> YOUR GOAL: Lines of the records that hold the word "dropdown" are to be counted; give the number and nothing more.

> DATA RECORDS:
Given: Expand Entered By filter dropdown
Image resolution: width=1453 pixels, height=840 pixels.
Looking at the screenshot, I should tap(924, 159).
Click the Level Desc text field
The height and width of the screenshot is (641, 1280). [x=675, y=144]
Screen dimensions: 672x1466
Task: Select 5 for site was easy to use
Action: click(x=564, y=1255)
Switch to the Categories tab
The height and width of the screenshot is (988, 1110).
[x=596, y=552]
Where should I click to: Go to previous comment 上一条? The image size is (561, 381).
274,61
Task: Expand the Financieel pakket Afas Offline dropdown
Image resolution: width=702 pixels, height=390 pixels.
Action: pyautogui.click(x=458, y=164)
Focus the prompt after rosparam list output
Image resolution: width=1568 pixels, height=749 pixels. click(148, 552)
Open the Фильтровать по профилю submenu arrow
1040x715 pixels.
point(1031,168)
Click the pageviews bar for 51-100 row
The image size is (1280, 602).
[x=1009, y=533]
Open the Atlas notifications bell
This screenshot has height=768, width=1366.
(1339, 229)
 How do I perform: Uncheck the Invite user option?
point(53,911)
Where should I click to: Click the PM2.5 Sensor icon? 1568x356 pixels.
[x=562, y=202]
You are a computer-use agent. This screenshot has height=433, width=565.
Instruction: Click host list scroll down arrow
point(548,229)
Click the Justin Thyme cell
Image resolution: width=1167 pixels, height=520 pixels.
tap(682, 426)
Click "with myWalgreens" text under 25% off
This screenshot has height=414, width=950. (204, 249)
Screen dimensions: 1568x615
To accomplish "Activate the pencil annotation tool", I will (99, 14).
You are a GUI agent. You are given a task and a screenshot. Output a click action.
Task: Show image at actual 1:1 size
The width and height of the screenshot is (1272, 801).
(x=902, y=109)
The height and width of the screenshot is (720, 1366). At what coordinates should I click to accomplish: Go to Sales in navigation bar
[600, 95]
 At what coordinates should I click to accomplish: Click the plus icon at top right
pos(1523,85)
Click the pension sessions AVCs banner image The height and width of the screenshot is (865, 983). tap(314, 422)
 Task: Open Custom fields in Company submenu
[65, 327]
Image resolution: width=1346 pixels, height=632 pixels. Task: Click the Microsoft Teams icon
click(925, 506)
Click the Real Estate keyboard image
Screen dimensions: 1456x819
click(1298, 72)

> SOLUTION BELOW: 2